Unstructured and Insecure
Unstructured data is an easy target for data breaches because just about every data breach that’s ever occurred starts with information left somewhere unencrypted and without password protection. And it’s lucrative for cybercriminals to get their hands on—it may contain customer information, patient records, financial loan packets, or insurance claim records. It can also contain information used in reconnaissance efforts by hackers looking to gain unauthorized entry into your digital systems.
Many businesses believe that by digitizing paper documents, they’re eliminating the unstructured data security threat—but that’s only the first step in the digital transformation journey. Organizations must also put the right processes into place to gain full control over who can view, change, and share digital documents.
There’s Data About Your Data—and it’s Insecure too
All the data in your organization has data attached to it that describes and categorizes it. For example, PDF metadata provides information on who created the PDF (name or even user ID), which application they used, when it was created, and what’s in the document. XMP (Extensible Metadata Platform) embeds additional metadata into files, such as page-level or object-level labels or descriptions, or pre-flight information for production printing. With graphics and photographs, this metadata is called EXIF and contains information like GPS coordinates of where the photo was taken, the name of the camera, time the photo was taken, and more. Mobile phones apply metadata to text messages, phone calls, etc.
Encrypting metadata is an important, and often overlooked step, when protecting documents. Metadata may contain PII about a customer, or PHI about a patient, or could contain information that might lead a hacker to exploit other systems, such as the path on the file system where the document was created, which could lead to a massive data breach. For example, an infamous customer data breach at Target began (aka the “kill chain”) with document metadata that allowed a hacker to map Target’s internal network.
Enterprises Aren’t Ready
Even with harrowing stories like the Target data breach, many organizations simply aren’t moving fast enough. For most, the reason is a valid one – they want to ensure that security policies and protocols are not hampering employee productivity. In a recent study by security solutions provider Bromium, nearly ¾ (74% to be exact) of CISOs say employees have expressed frustration that security policies are slowing them down as they try to get work done. Who among us isn’t tired of Outlook asking us for our security credentials ten times a day? Or leaving your desk for a cup of coffee only to return and find that Windows restarted due to a security patch and shut down all of your applications?

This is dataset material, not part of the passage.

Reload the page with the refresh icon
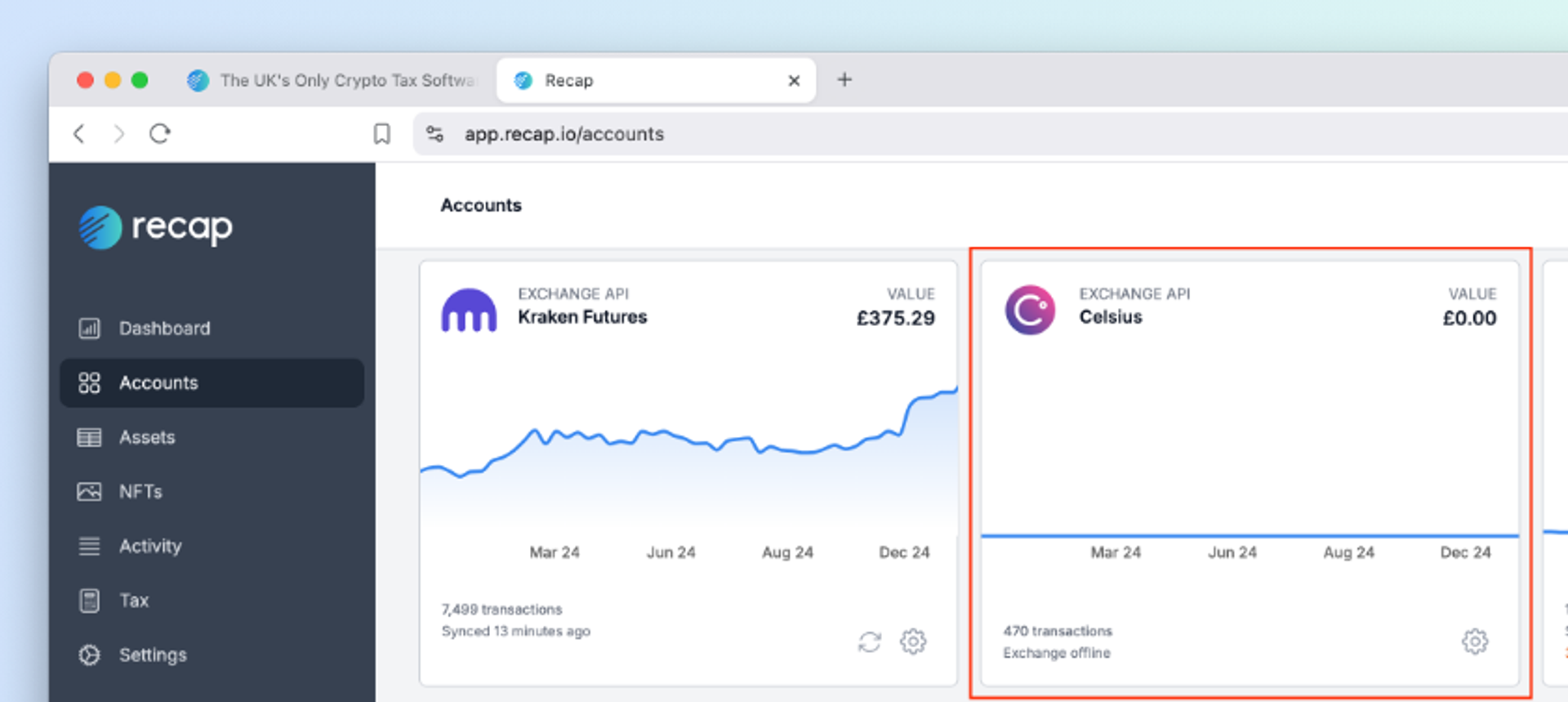1568x702 pixels. pos(160,134)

For enterprises that have taken steps towards securing their documents, efforts may have fallen short of truly ensuring that information doesn’t fall into the wrong hands. For example, a business may have implemented rules and processes for password protecting all PDFs containing personal employee information. But that same business may not have taken steps to restrict the printing of confidential documents, which is often the root cause of accidental data breaches. Where there is a will, there is a way: a motto that continually rings true with hackers around the world.
How to Take Control of Unstructured Data
To really take control of unstructured data across an enterprise, organizations need to incorporate secure processes into workflows using tools that can quickly and seamlessly apply the right level of protection at scale. These security solutions must also stay out of the way, and not hinder employee productivity.
For example, companies can purchase a server-based document conversion and protection solution that can be hosted on-premises or in the cloud to perform high-volume, unattended document conversion. At a file or a folder level, the solution can encrypt and password protect PDFs; encrypt metadata; redact sensitive information; and enable or disable PDF printing, editing, and page modifications. These server-based solutions can process millions of images/pages per day and can be up and running in a matter of a few minutes. For companies that have more unique needs, they’ll likely want to build this document conversion and protection capability into their own bespoke solutions with a flexible OCR toolkit.
Lastly, it’s always good practice to put these tools directly in the hands of knowledge workers as they go about their daily tasks of creating all of this unstructured information. PDF productivity applications have these same password protection, metadata encryption and information redaction capabilities and can be licensed and deployed enterprise-wide, providing a document security “endpoint” solution that just makes good business sense.